Cambodia announced plans Sunday to build a monument to dozens of foreign and local journalists killed covering the country’s 1970-75 war won by the communist Khmer Rouge regime.
A ceremony ahead of its construction will be held next month, coinciding with the 35th anniversary of the regime's victory and a reunion of correspondents who covered the war, said government spokesman Khieu Kanharith.
"The monument is to pay tribute to those reporters and photojournalists killed [...] and to attract their family members and relatives to visit Cambodia,” he told AFP.
At least 37 journalists were killed or disappeared during the brutal conflict between the US-backed Lon Nol government and Khmer Rouge guerrillas supported by North Vietnamese fighters.
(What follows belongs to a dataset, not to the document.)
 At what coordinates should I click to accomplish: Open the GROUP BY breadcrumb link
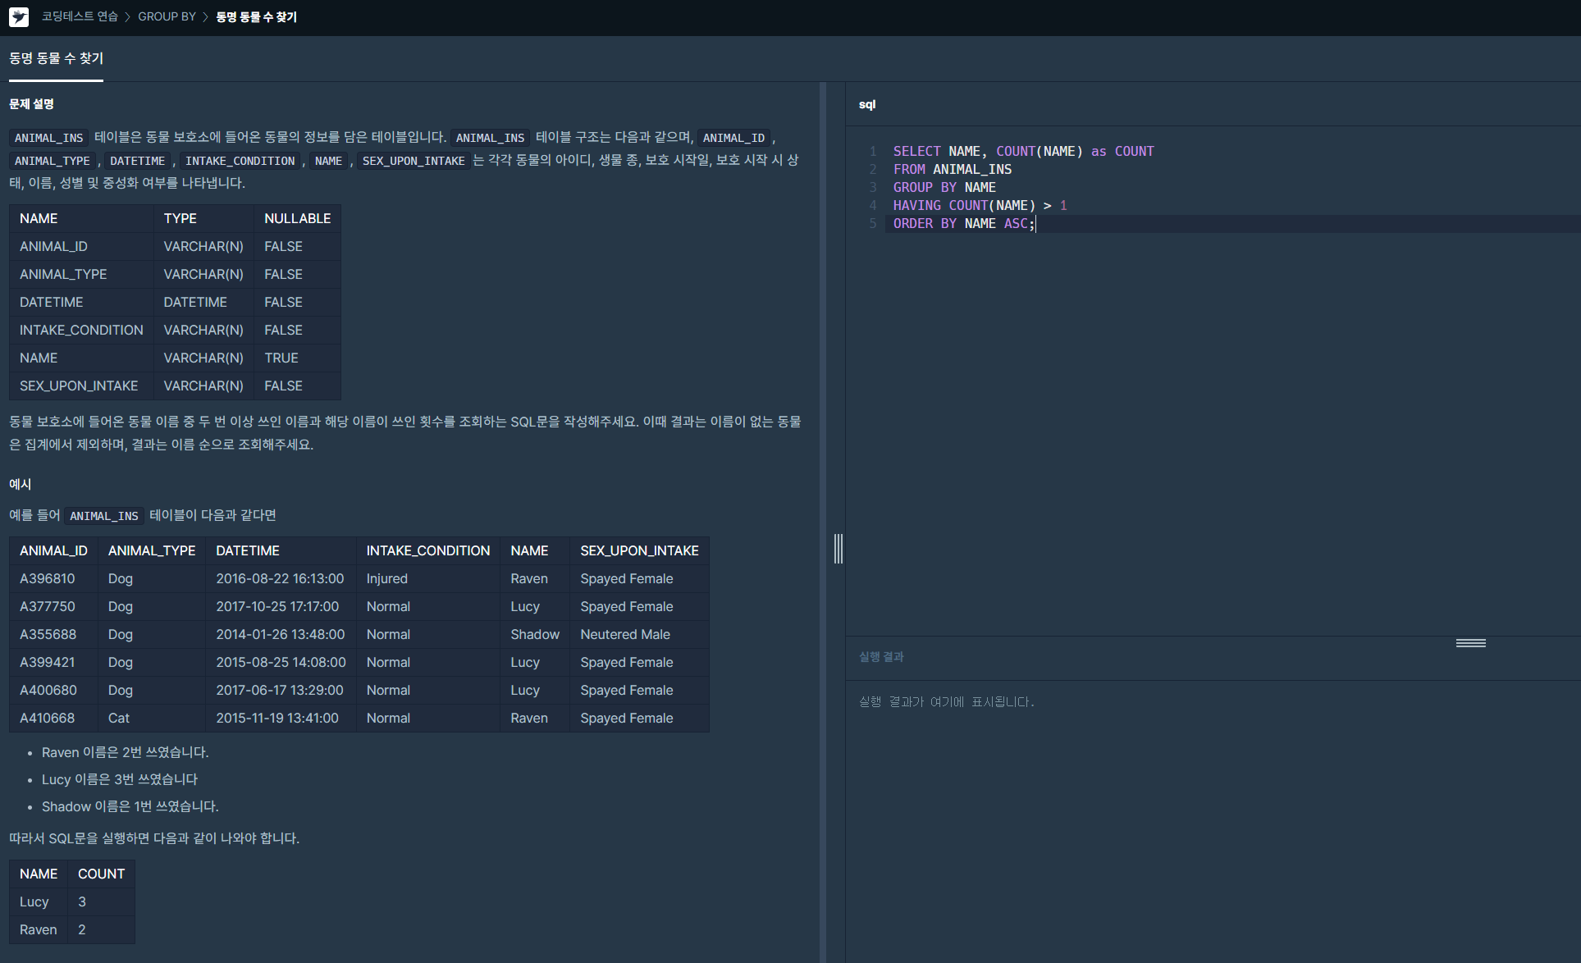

Khieu Kanharith said officials have not yet decided where in Phnom Penh to put up the monument, dedicated to reporters from Japan, France, the United States, Switzerland, Germany, Austria, India, Laos, Australia and Cambodia.
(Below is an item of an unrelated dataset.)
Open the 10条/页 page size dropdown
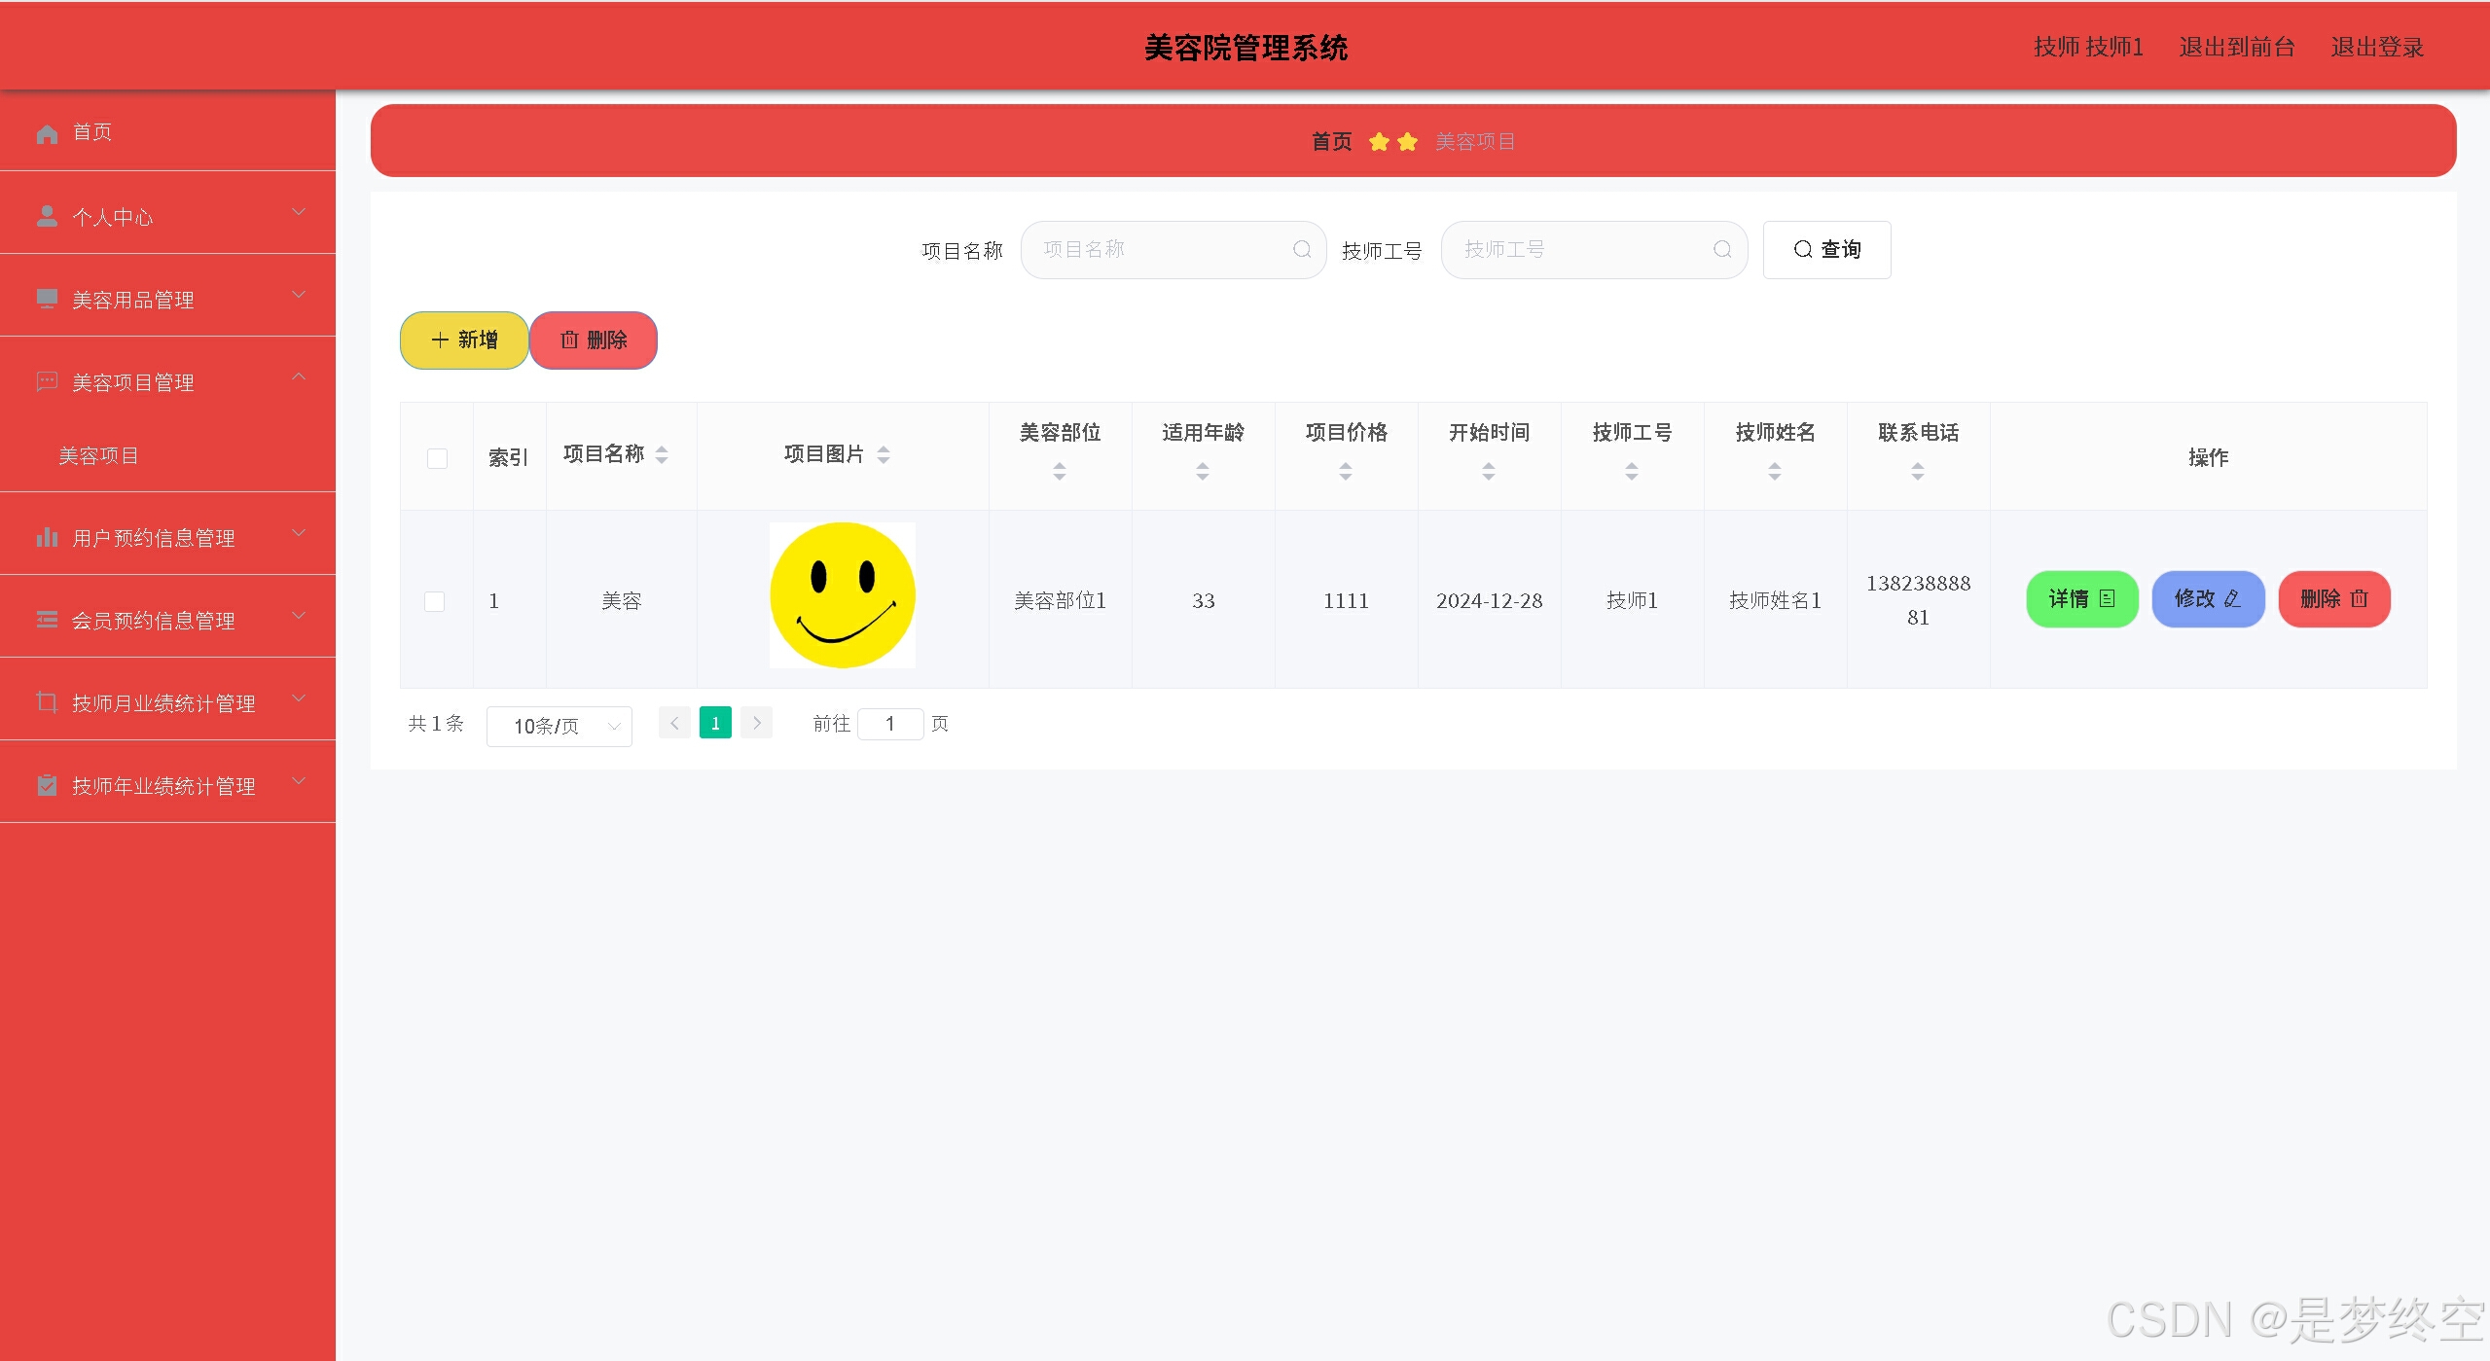2490x1361 pixels. (x=559, y=726)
Chhang Song, former information minister for the Lon Nol government, told AFP he had commissioned the monument and was organising the reunion of journalists, to be held on 20-23 April.
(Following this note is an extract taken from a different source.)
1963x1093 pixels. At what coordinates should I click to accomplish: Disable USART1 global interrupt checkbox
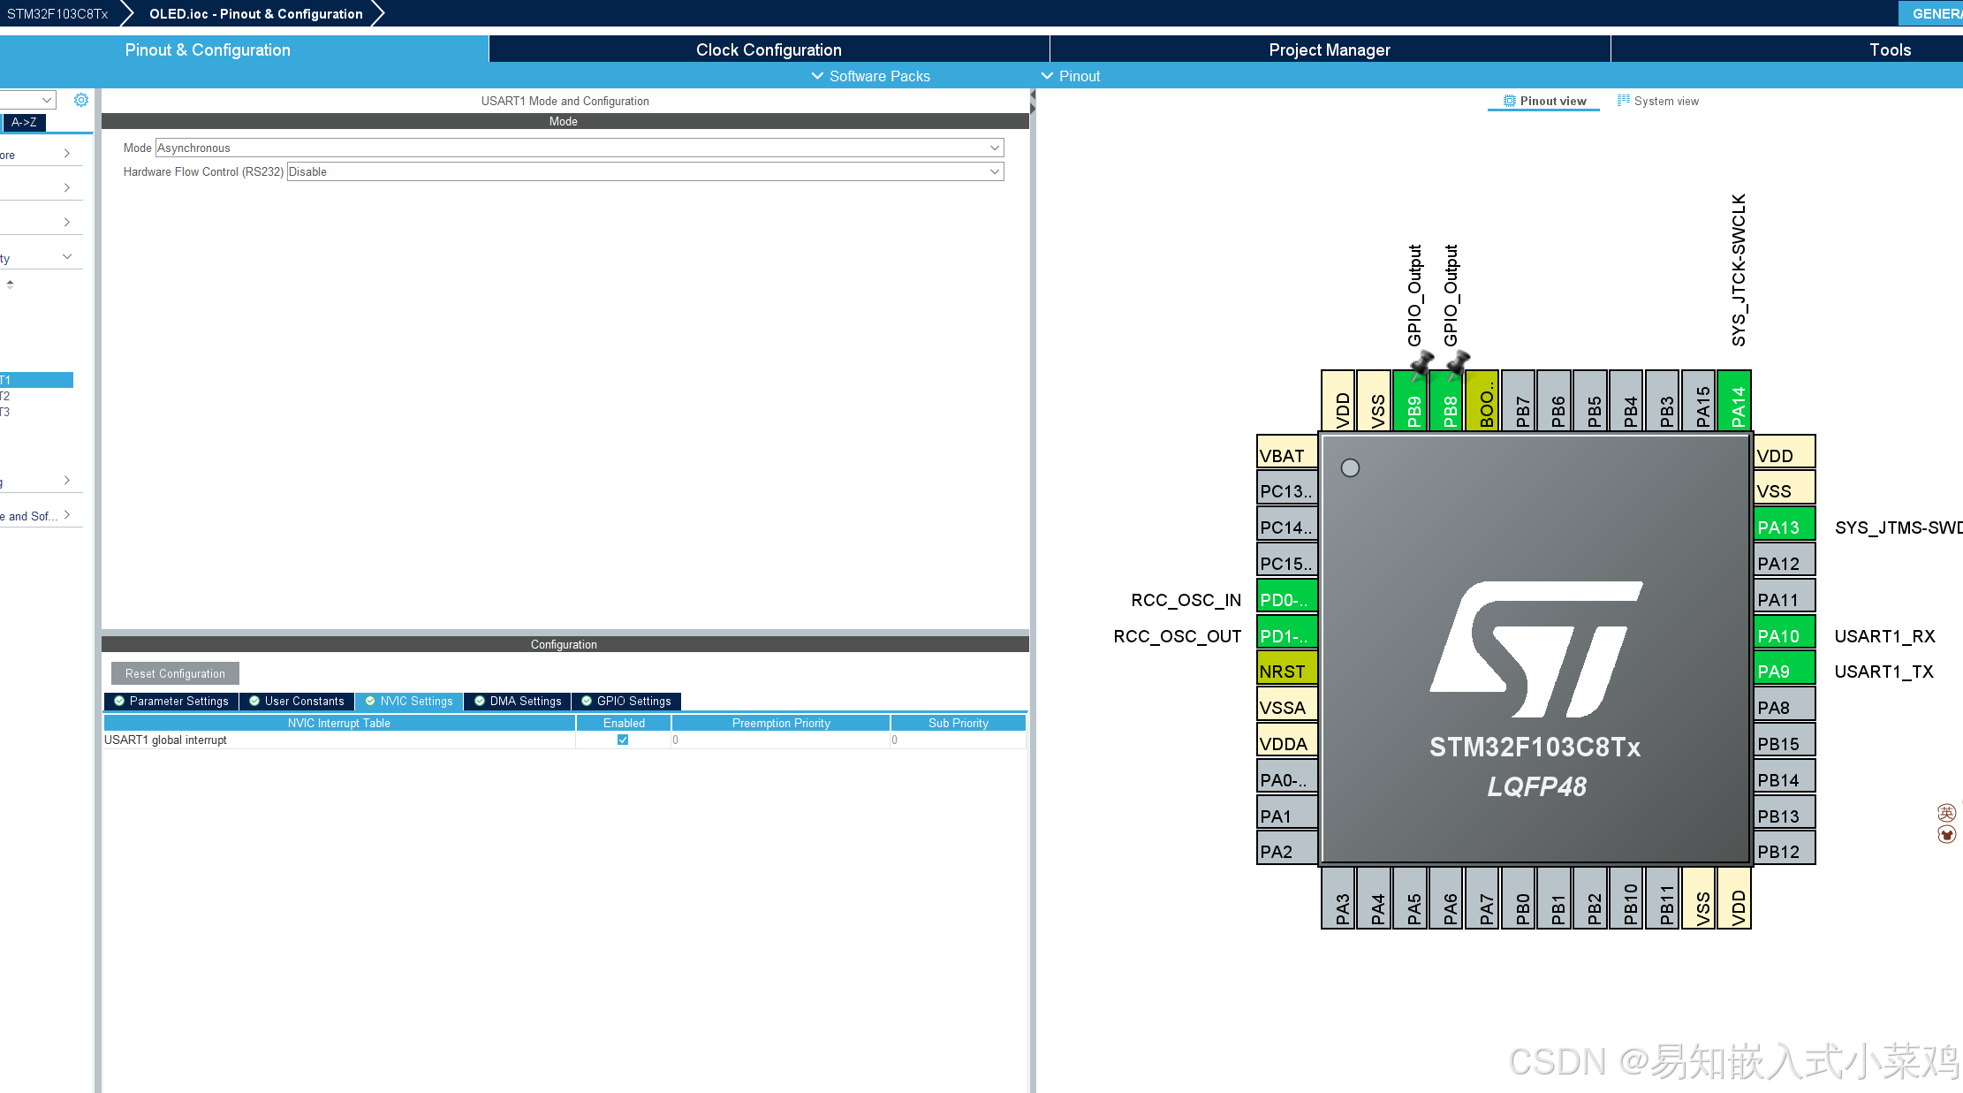[x=623, y=740]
Several similar correspondent reunions have been held in Ho Chi Minh City in Vietnam, but this would be the first such event in Cambodia, organisers said in a statement.
Up to two million people were executed or died of starvation or overwork under the Khmer Rouge, after the hardline movement swept to power on 17 April, 1975 and emptied cities in an attempt to create a communist utopia.